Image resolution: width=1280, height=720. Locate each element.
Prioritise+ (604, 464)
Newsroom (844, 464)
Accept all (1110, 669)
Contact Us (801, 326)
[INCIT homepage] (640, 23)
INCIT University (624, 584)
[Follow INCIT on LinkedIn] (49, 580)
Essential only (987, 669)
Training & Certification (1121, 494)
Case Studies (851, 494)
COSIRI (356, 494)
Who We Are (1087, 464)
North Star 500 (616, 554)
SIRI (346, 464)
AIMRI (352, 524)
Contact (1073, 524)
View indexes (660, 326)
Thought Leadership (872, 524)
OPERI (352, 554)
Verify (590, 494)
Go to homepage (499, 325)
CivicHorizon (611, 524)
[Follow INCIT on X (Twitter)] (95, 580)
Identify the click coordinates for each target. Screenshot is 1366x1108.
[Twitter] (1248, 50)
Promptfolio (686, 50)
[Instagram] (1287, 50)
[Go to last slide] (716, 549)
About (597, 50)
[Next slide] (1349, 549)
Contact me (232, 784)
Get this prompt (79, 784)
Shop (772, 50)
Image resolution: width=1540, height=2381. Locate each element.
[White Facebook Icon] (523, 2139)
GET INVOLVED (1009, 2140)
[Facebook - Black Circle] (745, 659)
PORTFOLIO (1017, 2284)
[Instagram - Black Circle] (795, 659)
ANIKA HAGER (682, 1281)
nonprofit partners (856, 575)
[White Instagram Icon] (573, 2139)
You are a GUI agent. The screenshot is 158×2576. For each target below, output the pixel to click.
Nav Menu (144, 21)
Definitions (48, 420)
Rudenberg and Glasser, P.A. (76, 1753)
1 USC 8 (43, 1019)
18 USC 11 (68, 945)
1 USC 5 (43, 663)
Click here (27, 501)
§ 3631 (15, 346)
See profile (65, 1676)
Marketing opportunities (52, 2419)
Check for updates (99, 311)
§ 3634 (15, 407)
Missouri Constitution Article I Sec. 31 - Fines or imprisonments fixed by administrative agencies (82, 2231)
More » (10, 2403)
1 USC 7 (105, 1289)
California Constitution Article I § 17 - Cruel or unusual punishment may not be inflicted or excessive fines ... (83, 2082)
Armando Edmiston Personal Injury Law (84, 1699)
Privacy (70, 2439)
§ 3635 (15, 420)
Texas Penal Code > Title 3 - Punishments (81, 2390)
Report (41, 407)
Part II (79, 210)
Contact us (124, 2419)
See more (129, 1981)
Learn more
_ _ _ _ _ _ _
= Goal of the exercise =
Your answer must be the lines from the one holding "SIRI (346, 464)" to the end of the listing above, exactly as written and nothing else.

= Result =
SIRI (346, 464)
AIMRI (352, 524)
Contact (1073, 524)
View indexes (660, 326)
Thought Leadership (872, 524)
OPERI (352, 554)
Verify (590, 494)
Go to homepage (499, 325)
CivicHorizon (611, 524)
[Follow INCIT on X (Twitter)] (95, 580)
Identify the click coordinates for each target. Screenshot is 1366x1108.
[Twitter] (1248, 50)
Promptfolio (686, 50)
[Instagram] (1287, 50)
[Go to last slide] (716, 549)
About (597, 50)
[Next slide] (1349, 549)
Contact me (232, 784)
Get this prompt (79, 784)
Shop (772, 50)
Image resolution: width=1540, height=2381. Locate each element.
[White Facebook Icon] (523, 2139)
GET INVOLVED (1009, 2140)
[Facebook - Black Circle] (745, 659)
PORTFOLIO (1017, 2284)
[Instagram - Black Circle] (795, 659)
ANIKA HAGER (682, 1281)
nonprofit partners (856, 575)
[White Instagram Icon] (573, 2139)
You are a GUI agent. The screenshot is 158×2576. For each target below, output the pixel to click.
Nav Menu (144, 21)
Definitions (48, 420)
Rudenberg and Glasser, P.A. (76, 1753)
1 USC 8 (43, 1019)
18 USC 11 (68, 945)
1 USC 5 (43, 663)
Click here (27, 501)
§ 3631 (15, 346)
See profile (65, 1676)
Marketing opportunities (52, 2419)
Check for updates (99, 311)
§ 3634 (15, 407)
Missouri Constitution Article I Sec. 31 - Fines or imprisonments fixed by administrative agencies (82, 2231)
More » (10, 2403)
1 USC 7 (105, 1289)
California Constitution Article I § 17 - Cruel or unusual punishment may not be inflicted or excessive fines ... (83, 2082)
Armando Edmiston Personal Injury Law (84, 1699)
Privacy (70, 2439)
§ 3635 (15, 420)
Texas Penal Code > Title 3 - Punishments (81, 2390)
Report (41, 407)
Part II (79, 210)
Contact us (124, 2419)
See more (129, 1981)
Learn more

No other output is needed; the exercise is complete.